**Written exercise:**
Render the items from the line containing "This screenshot has width=1366, height=726." through the line containing "The width and height of the screenshot is (2517, 1484)." as a two-column CSV with the headers item and answer. Give one row per item, with each field in quotation marks and any line breaks replaced by spaces.

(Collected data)
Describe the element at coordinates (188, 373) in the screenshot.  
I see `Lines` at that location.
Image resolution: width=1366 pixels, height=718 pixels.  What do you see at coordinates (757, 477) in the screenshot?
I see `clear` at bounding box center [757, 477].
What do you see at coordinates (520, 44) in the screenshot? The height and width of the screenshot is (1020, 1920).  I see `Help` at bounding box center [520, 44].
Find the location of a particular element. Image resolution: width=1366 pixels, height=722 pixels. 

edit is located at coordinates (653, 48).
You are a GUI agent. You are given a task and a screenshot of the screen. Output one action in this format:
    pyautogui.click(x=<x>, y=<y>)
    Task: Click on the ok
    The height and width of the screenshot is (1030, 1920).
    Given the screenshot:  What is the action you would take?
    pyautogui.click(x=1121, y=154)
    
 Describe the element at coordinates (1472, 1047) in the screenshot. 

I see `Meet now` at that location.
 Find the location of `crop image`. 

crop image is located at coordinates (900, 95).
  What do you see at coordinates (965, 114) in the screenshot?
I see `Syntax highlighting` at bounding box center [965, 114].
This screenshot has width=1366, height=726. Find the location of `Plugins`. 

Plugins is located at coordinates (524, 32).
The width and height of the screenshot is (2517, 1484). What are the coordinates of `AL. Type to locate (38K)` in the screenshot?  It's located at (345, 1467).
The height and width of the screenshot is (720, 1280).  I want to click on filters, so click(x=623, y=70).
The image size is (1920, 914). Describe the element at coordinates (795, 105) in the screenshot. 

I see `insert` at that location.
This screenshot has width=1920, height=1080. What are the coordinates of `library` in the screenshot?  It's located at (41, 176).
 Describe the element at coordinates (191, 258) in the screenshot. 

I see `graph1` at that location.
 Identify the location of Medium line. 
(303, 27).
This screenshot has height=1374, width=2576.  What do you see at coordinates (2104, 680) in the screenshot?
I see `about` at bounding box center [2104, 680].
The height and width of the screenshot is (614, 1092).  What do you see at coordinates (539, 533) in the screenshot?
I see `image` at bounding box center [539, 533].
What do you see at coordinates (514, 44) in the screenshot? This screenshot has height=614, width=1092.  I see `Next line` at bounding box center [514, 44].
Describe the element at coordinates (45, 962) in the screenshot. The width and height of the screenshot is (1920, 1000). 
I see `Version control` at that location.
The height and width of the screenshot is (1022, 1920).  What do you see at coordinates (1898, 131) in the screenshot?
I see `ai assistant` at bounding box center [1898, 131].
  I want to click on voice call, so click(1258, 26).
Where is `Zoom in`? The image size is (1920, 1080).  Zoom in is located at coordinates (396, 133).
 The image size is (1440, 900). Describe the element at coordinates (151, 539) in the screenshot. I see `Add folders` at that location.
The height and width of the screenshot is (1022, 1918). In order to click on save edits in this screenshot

**Reply:**
item,answer
"This screenshot has width=1366, height=726. Find the location of `Plugins`.","Plugins is located at coordinates (524, 32)."
"The width and height of the screenshot is (2517, 1484). What are the coordinates of `AL. Type to locate (38K)` in the screenshot?","It's located at (345, 1467)."